# Required task
Reproduce the following lines word for word, leaving out the pictures.

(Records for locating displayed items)
+---+

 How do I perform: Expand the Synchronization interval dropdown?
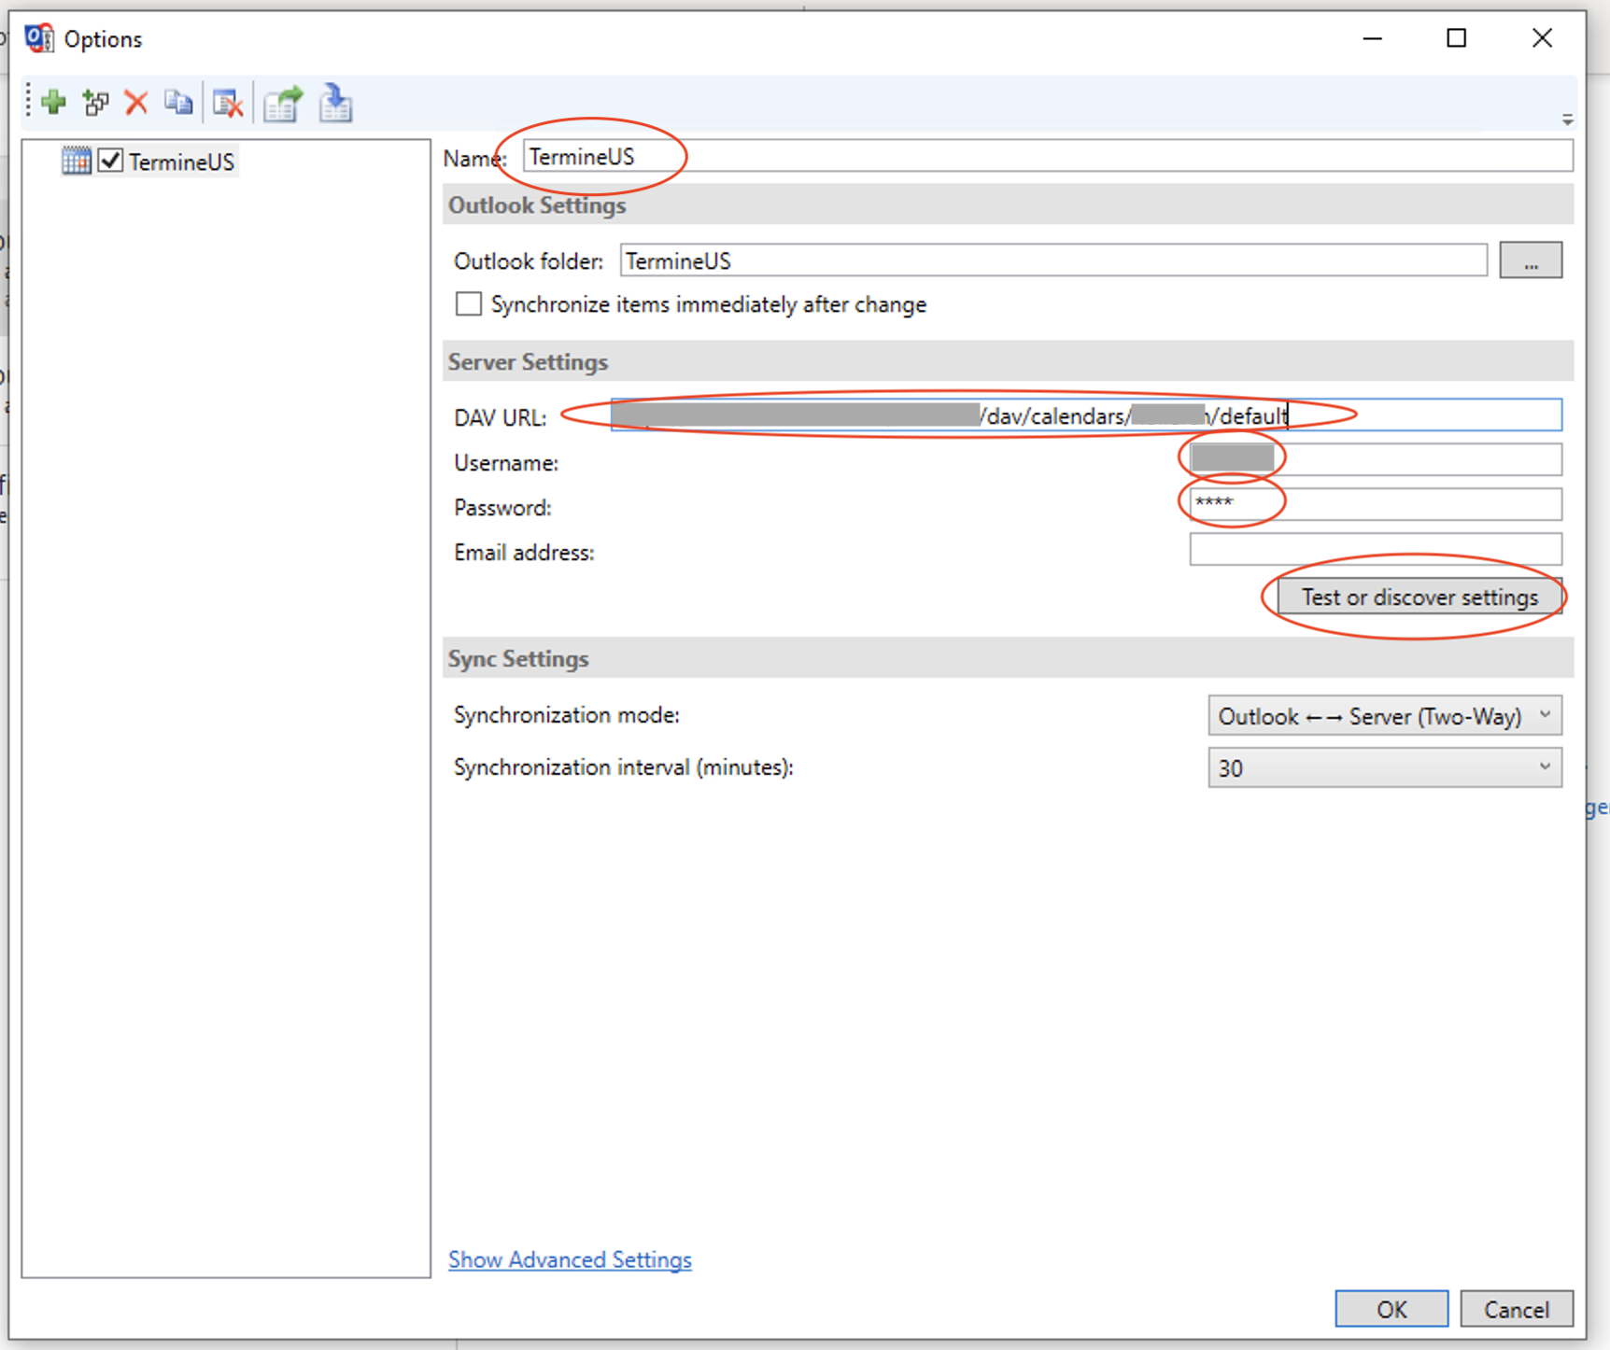[x=1383, y=768]
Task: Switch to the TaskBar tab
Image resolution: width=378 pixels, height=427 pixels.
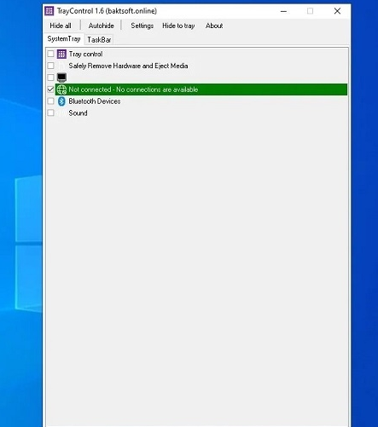Action: (x=99, y=40)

+---+

# Solution to the problem
 How do I perform: Expand the Synchronization interval dropdown?
[x=1383, y=768]
Task: Switch to the TaskBar tab
Image resolution: width=378 pixels, height=427 pixels.
Action: (x=99, y=40)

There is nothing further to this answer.